TASK STATEMENT: Duplicate the lines below, everything from the line that contains "Task: Edit the Forms reply using pencil icon" down to the line that contains "the القنيطرة row", and leave the pictures out of your copy.

MATERIAL:
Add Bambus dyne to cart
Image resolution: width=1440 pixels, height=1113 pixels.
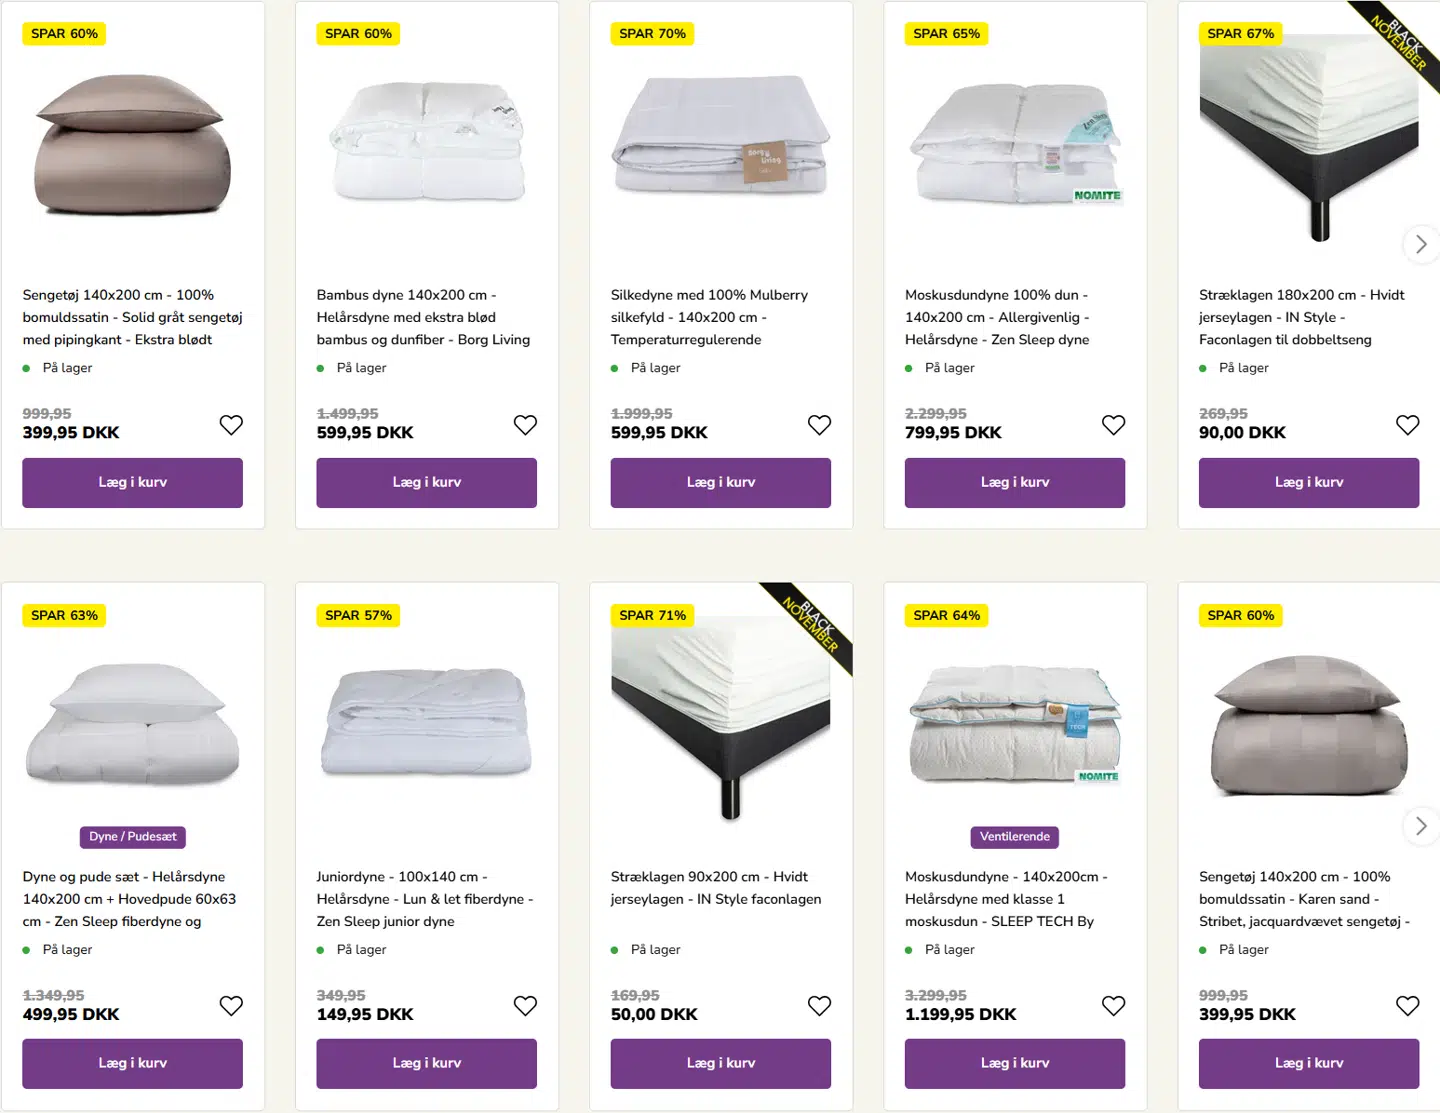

==

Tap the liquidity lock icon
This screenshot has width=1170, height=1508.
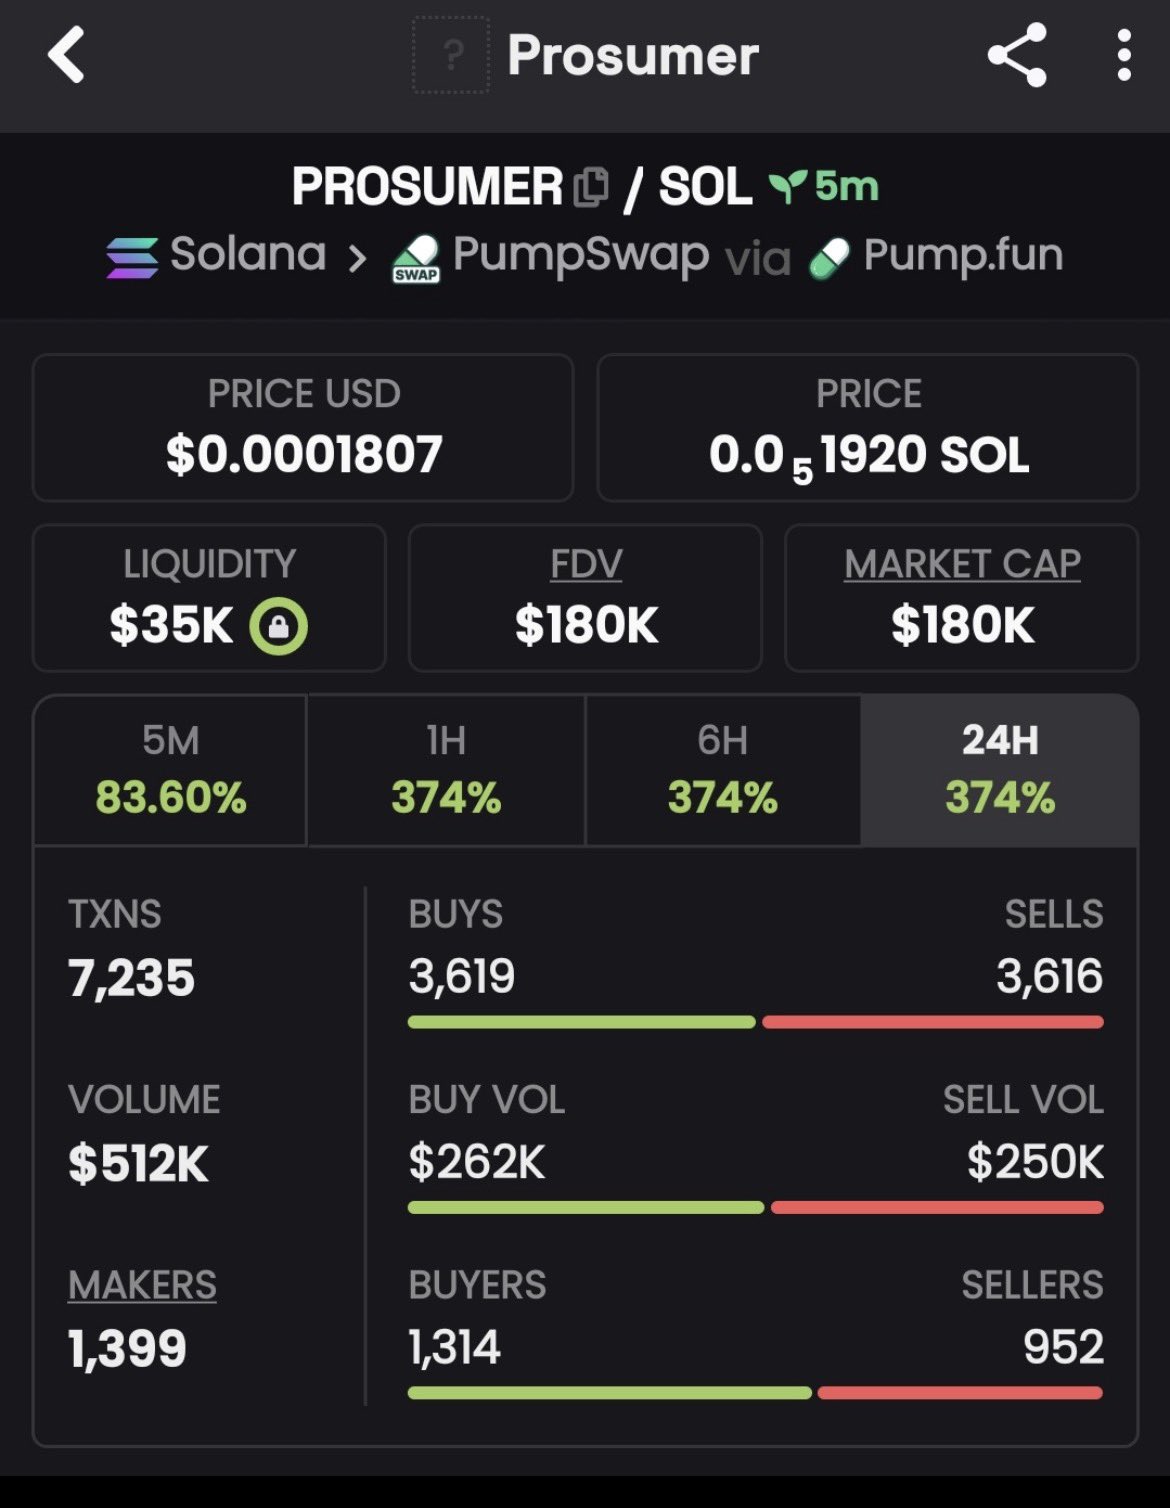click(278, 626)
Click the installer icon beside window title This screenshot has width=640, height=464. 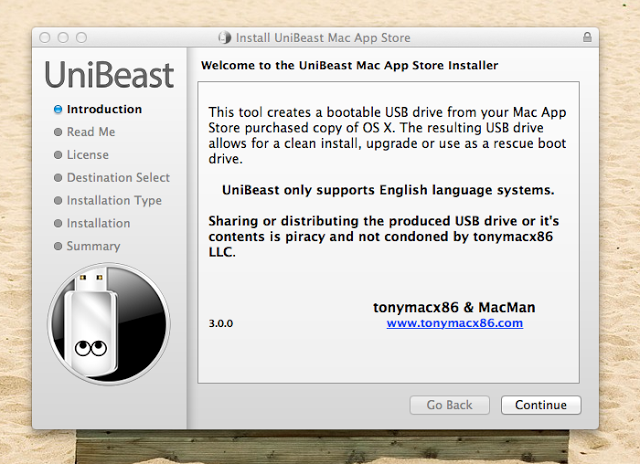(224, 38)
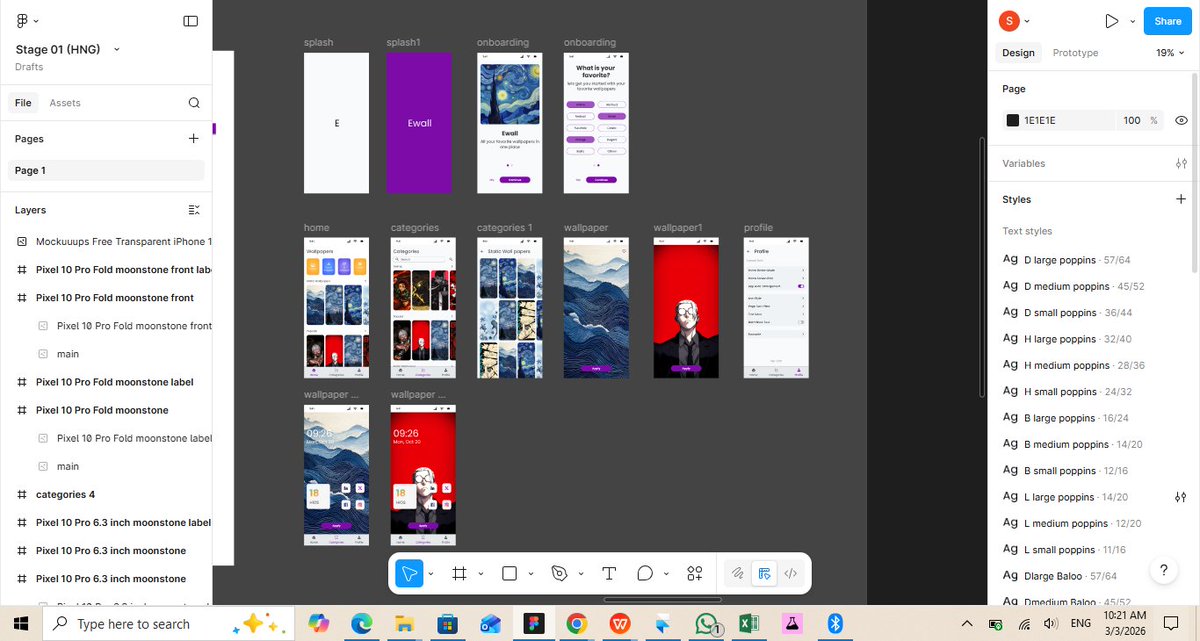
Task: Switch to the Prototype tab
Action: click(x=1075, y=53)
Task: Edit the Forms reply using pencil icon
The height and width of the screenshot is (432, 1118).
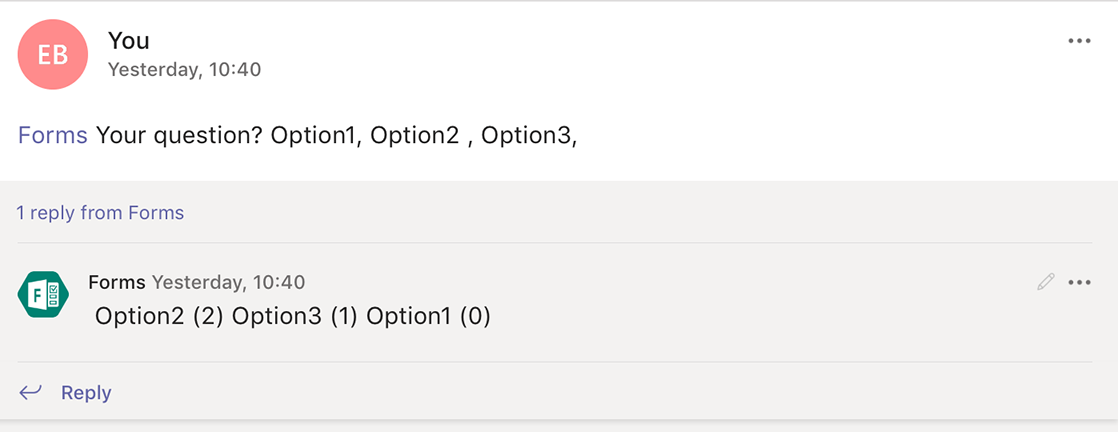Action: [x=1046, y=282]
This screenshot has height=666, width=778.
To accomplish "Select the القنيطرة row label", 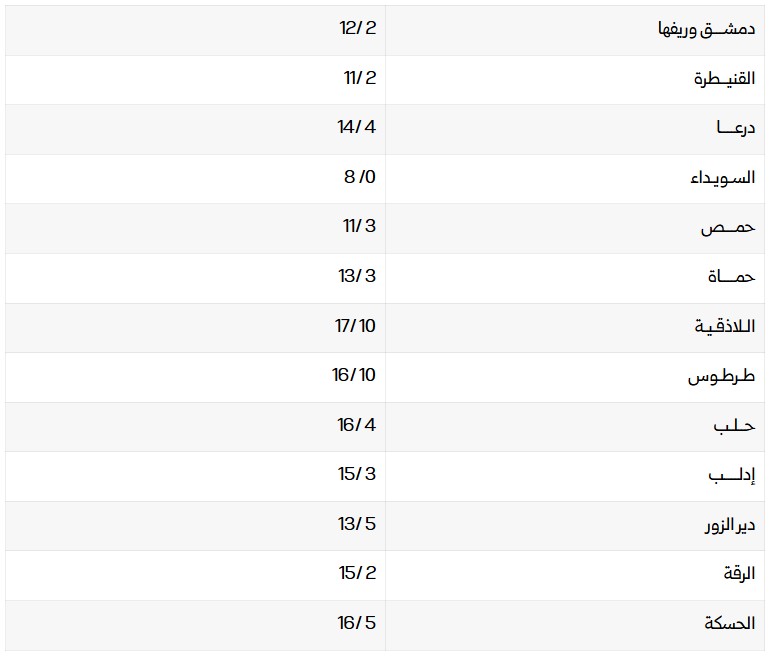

TASK RESULT:
Task: Edit the Forms reply using pencil icon
The height and width of the screenshot is (432, 1118).
Action: [x=1046, y=282]
This screenshot has height=666, width=778.
To accomplish "Select the القنيطرة row label", 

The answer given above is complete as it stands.